There are many solutions to this but the one I like is to keep a lightweight decision record in your source code repository. Whenever you add (or remove) something, add a line to a DECISIONS.md file stating what you did, why you did it, and anything that may be of use to someone who has to revisit that decision. If new information comes to light then go back and edit that line. The bonus of doing this in source control is you don't need a massive document with tracked changes or half a dozen columns to show the last updated date - all that will happen automatically. For any given decision you can find what branch it came from, when it was taken, and if any more information has been added since then.

Thus, for a mature project you might have:

  • Added ElasticSearch to handle the more complex queries we introduced for STR-197.
  • Removed QuuxDB. ElasticSearch can also hold the data we've been replicating there.
  • Removed our hand-built caching layer. We only needed it for QuuxDB queries.

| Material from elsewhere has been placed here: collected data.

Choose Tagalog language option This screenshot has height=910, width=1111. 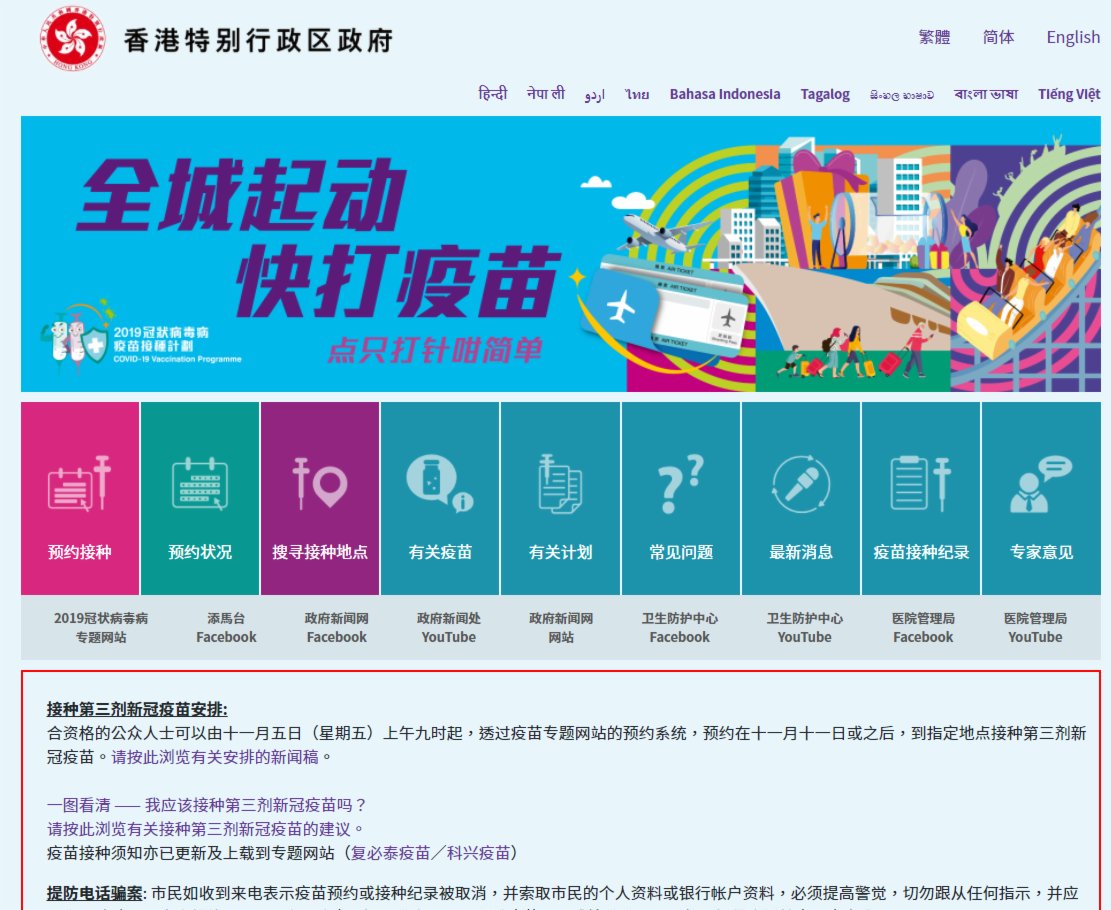pyautogui.click(x=825, y=94)

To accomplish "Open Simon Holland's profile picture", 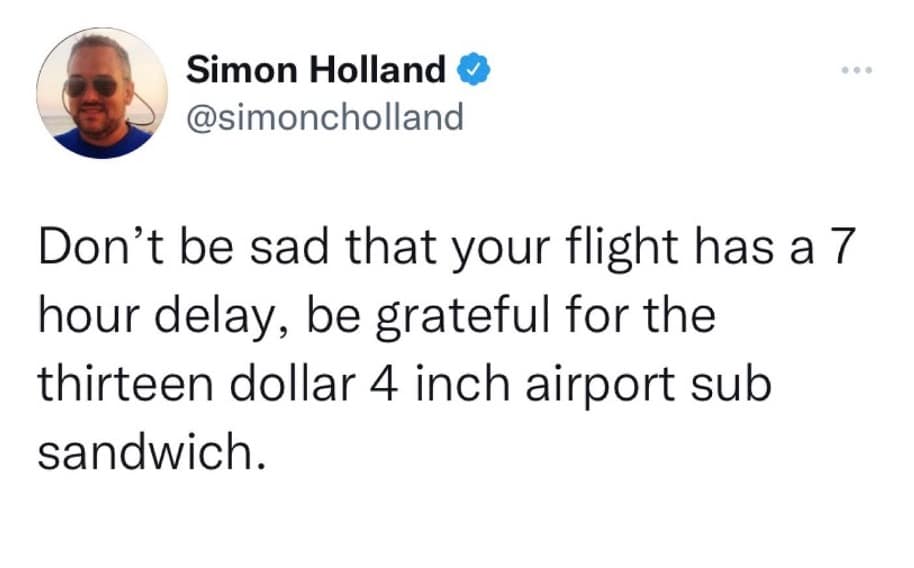I will click(102, 93).
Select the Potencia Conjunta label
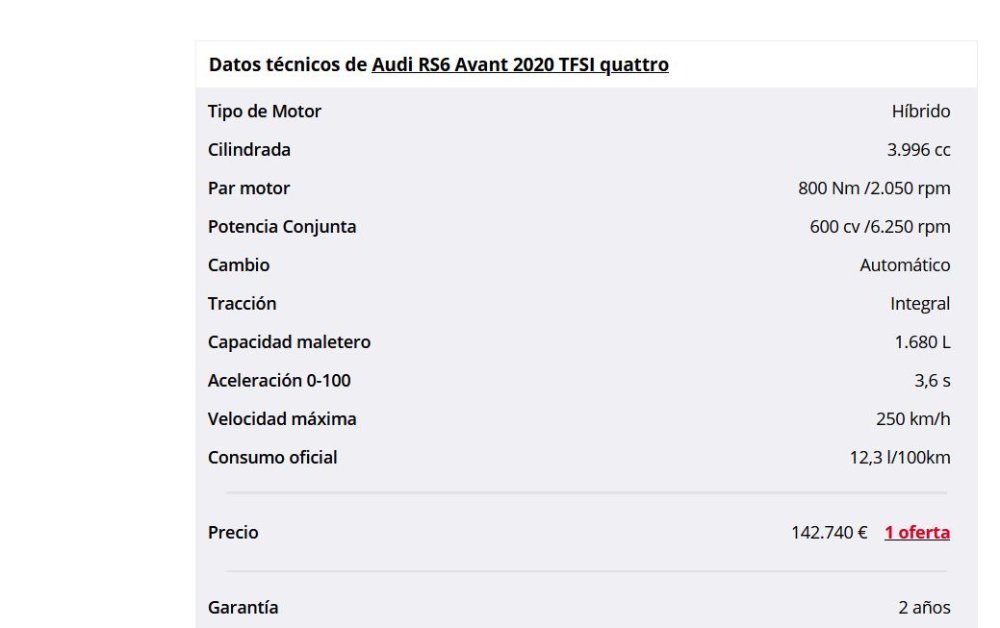The image size is (1000, 628). (x=282, y=226)
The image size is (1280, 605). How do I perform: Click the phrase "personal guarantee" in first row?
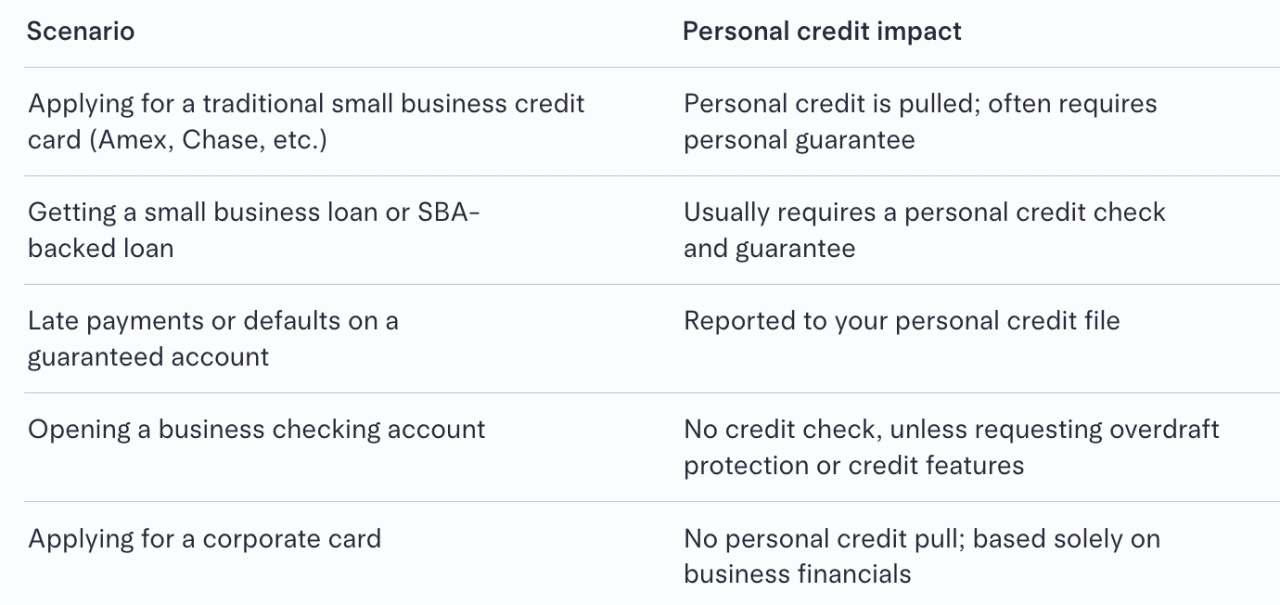798,140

And so on. It only takes a few minutes at most to maintain, but it can save you hours lost to a bad refactoring decision.

The end of accretion

This process of continuously creating designs you're not going to build, moving a little way toward them and then creating a completely new design before you've got there may seem odd. But it's a pattern replicated across many web scale companies - Spotify, Netflix, Amazon and Google do not run on the same code they started with, but also none of them stalled their business for a "stop the world" ground-up rewrite along the way.

It might also seem strange to put so much effort into building things only to later throw them away. But you can be proud of something without needing to keep it around in your codebase forever. Many of the developers I've most respected have been net deleters of code: as they worked with a codebase, they reduced the amount of code in it by identifying where things could be combined, made generic and removed. The benefit was that simplicity increased over time - it was preferable to open an old codebase because it would be leaner and easier to understand than something we'd only just written.

That's the ultimate benefit of avoiding growth by accretion in your software. You avoid reaching the point where you've accumulated so much material, so much liability and time and effort, that there's nothing more available in your sphere of influence and further development is impossibly painful.